## [Work order]
Below are the records; print them all without any alteration.

◇ ◇ ◇ ◇ ◇ ◇ ◇

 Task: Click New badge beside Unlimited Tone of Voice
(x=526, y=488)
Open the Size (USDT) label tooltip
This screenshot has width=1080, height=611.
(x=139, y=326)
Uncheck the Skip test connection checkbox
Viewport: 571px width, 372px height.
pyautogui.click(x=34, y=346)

◇ ◇ ◇ ◇ ◇ ◇ ◇

## [Completed exercise]
 Task: Click New badge beside Unlimited Tone of Voice
(x=526, y=488)
Open the Size (USDT) label tooltip
This screenshot has width=1080, height=611.
(x=139, y=326)
Uncheck the Skip test connection checkbox
Viewport: 571px width, 372px height.
pyautogui.click(x=34, y=346)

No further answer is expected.